Lots of people hitting me on the tipline about the Brits’ new cammo…Whoa! Caleb Crye is about to become a rich man, huh? Can’t wait to see what his booth looks like at SHOT Show (hopefully he’ll do a better job of talking to reporters this time since lots of Gov money is heading his way).

Anyway, BBC is reporting that the British Army has adopted a UK version of MultiCam MultiCam to replace its 40 y/o woodland Disruptive Pattern Material. That’s freaking HUGE!

The new uniform looks as if it has the distinctive traits of Brit duds: the vertical pockets with buttons, large belt loops, tuck in styling. Seems that they built their own uniform out of a customized MultiCam material.

It’s just amazing to me that the Brits did this — and seemingly so suddenly. I wonder how this will affect the Army’s camo wrangling? Is it possible to how two major allies with the same (or very similar) camo scheme? I know there are a lot of 3rd world armies with BDUs, but having US and UK troops operating side-by-side with nearly the same camo would be amazing. Maybe this will weigh the Army against adopting MultiCam for its new UCP.
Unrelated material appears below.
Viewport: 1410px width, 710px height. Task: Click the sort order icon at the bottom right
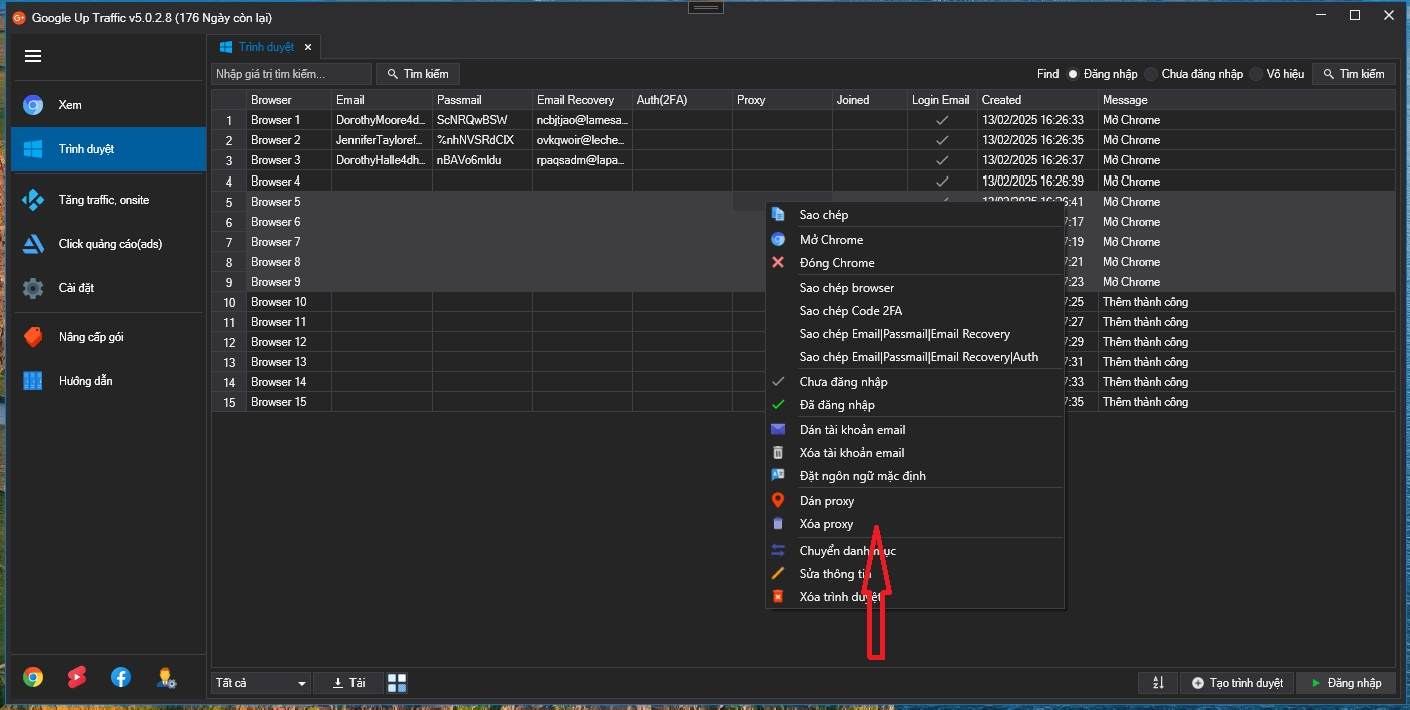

And on that note, I spent three hours at PEO Soldier on Friday afternoon discuss a couple gear issues with officials there, including the latest on the Afghanistan camo experimentation. I’ll roll out what I learned over the next couple days (so keep tuning in over the Christmas break) but I thought I’d post a video from CNN where my good friend Barbara Starr seems not to know what she’s got.

Doing a package on Taliban arms and fighter smuggling, she never realized the troops she was filming (or if she knew, she didn’t say anything) were from the 3rd of the 61st — the unit which was sent the UCP-D uniforms. The irony here was she was at the briefing at the Pentagon with us when the Army announced the experiment with UCP-D and MultiCam. She waltzed in there late, demanded a few on camera questions for her package — interrupting our good friend from Army Times Matt Cox, who delivered her a “I’m still getting my question clarified, thank you!” response.
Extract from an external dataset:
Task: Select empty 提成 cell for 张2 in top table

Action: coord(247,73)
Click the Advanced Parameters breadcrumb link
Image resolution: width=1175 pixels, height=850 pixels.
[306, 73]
Babs left in a huff, demanding from Army PAOs her own mini-briefing so the all-important CNN could get their big new break of the day.
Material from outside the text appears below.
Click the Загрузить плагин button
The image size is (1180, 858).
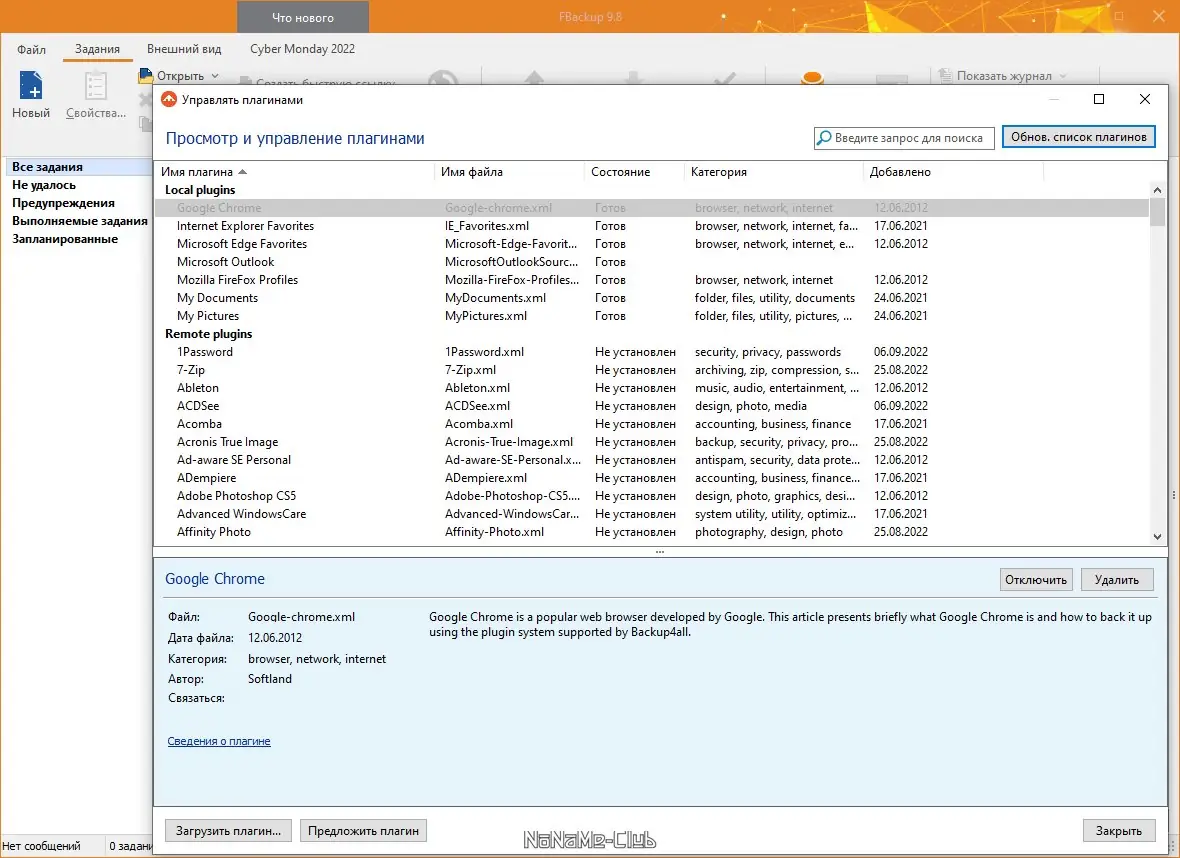[x=228, y=831]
After all those hystrionics, at least as far as I can tell, there’s no notice from CNN that what they caught was the first known footage of Soldiers wearing a never before worn camo pattern in Afghanistan.

And it looks pretty darned good, I must say.

I’ll have more about this issue in the coming days, including why you’ll probably notice that the Joes don’t have the UCP-D helmet covers on their lids (nor UCP-D chest rig).